***** TEXT

Running Away from the Pain – Me, Arthritis and Running

Since my last run I developed a weird virus and have had to take a few days off running, mostly to give my lungs a chance to recover. Now its nearly a week since I ran and one of my motivations to run has reappeared to give me a nudge to get back out there. Pain.

Arthritis, both the osteo and rheumatoid types, is rife throughout my family and I have had it in one of my hips since I was 13. As outlined in how-i-lost-3-stone one of my reasons for losing weight was to try and ease the pain in my hips. Over the last 3 years, my arthritis has begun to affect my hands, neck and lower back as well as both hips. It doesn’t help that I live in a damp, wet country and it is absolutely true that I can feel it when there is rain coming – it hurts! (it’s the change in air pressure not the actual rain).

For a long time, running has been blamed for causing arthritis, especially in knees due to wear and tear, but in recent years this has been proven to be incorrect, with studies demonstrating that the repeated weight-bearing activity actually increases the rate of bone regeneration and blood supply to the joints (

Shazia Bég, MD, a board-certified rheumatologist at the University of Central Florida College of Medicine in Orlando, agrees. “Most studies show there isn’t any correlation between running and developing osteoarthritis.

**********
***** RECORDS SUPPLIED

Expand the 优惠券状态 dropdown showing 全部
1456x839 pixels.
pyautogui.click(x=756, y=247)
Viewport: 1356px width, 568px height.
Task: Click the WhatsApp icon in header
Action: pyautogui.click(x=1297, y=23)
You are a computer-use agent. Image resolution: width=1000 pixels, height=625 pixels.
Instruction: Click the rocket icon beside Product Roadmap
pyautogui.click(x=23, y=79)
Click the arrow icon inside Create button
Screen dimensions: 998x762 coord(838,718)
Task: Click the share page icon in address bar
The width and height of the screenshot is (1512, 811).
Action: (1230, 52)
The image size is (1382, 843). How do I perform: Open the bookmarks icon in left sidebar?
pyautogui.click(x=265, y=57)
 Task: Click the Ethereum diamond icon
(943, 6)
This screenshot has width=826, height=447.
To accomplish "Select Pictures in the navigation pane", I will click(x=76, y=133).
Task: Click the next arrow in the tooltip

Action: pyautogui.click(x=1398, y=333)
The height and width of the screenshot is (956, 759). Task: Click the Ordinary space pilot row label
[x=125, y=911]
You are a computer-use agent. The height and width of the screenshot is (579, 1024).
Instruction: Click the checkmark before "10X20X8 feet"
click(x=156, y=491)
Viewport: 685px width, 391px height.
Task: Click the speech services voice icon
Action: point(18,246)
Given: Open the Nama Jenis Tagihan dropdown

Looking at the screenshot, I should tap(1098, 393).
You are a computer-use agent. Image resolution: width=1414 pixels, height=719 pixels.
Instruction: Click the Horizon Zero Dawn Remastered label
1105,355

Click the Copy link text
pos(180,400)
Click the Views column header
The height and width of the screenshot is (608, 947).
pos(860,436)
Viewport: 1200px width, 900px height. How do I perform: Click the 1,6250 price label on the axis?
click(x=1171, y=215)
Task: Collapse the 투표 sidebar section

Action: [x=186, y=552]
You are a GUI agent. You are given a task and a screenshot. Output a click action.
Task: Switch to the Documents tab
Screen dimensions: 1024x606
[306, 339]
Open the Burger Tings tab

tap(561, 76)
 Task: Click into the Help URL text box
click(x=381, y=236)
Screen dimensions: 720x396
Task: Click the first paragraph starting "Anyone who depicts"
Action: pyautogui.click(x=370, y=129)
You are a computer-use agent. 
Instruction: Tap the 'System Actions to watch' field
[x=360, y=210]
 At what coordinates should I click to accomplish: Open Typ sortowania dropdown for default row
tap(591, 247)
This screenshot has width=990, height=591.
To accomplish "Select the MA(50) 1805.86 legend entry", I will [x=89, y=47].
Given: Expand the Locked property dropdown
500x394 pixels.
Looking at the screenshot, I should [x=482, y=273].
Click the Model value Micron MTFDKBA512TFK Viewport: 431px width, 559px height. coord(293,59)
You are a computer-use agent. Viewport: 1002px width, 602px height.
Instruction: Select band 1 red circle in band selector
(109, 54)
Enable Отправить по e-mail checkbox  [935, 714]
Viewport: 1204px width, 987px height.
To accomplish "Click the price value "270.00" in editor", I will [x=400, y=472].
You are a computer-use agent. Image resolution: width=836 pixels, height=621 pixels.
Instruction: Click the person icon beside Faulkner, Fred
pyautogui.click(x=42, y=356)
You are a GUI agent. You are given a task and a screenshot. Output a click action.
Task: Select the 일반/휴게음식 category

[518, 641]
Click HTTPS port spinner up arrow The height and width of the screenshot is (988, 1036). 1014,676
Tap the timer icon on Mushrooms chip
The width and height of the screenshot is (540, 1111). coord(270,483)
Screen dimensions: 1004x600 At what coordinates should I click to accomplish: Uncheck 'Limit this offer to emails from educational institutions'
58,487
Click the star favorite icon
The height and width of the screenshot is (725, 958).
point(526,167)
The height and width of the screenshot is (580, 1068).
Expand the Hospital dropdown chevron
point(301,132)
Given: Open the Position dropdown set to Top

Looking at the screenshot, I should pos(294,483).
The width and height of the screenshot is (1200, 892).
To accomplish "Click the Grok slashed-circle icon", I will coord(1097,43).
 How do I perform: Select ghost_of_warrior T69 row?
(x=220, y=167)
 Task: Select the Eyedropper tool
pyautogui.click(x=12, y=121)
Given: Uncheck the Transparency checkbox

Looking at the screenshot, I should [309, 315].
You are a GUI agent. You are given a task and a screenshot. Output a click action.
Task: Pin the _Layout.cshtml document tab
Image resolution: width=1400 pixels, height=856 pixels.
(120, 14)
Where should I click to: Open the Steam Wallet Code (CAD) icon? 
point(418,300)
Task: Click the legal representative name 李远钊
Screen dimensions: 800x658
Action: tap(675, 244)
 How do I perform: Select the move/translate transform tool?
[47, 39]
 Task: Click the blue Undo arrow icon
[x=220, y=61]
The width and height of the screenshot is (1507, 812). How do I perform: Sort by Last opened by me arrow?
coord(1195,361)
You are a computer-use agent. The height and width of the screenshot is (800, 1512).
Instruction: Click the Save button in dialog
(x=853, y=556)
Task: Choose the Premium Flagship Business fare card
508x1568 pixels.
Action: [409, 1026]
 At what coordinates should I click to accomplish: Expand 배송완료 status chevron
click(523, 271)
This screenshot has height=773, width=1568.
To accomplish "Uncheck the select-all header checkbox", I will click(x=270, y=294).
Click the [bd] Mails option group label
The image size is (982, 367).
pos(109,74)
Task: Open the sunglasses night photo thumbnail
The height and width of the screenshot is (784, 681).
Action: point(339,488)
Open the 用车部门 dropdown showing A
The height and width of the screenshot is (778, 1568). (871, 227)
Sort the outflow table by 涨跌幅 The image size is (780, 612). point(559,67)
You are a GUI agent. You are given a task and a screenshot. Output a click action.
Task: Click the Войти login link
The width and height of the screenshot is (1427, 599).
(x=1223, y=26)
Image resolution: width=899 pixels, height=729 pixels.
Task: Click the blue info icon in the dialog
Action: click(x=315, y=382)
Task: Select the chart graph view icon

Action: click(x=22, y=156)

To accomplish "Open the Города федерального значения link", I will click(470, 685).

**********

* TASK:
Please carry on the piece about running with arthritis from the point where it stops. The items are from an unrelated source.

* REPLY:
In fact, exercise, including running, is now being recognised as a treatment for arthritis. As Arthritis Ireland state-

Physical activity is proven to be a vital part of managing arthritis. As well as reducing pain and inflammation, keeping active improves joint support and lubrication, helps with weight control and has many other health benefits


My own personal experience would completely agree with this new thinking. My own GP (family doctor) supports my running and encourages me to try and run through the pain. This is a bit controversial, I know, but this pain is different to that caused by an injury and those of us with arthritis know the difference. It can take about 15 minutes of running at a gentle pace for the pain to ease (I can actually feel it fade away) and it stays gone for days!

It can be hard to make yourself run when it hurts. Today my hands are very sore and the idea of shaking them back and forwards repeatedly is not appealing but I KNOW it will make them feel better.

The result of my running is that I live with my arthritis without any pain medication. This is very important. There is no cure and as I age, chances are it will get worse and more wide-spread. The more we use pain medication, the less effective it becomes so the longer I can manage my arthritis with out pain killers and anti-inflammatories, the better.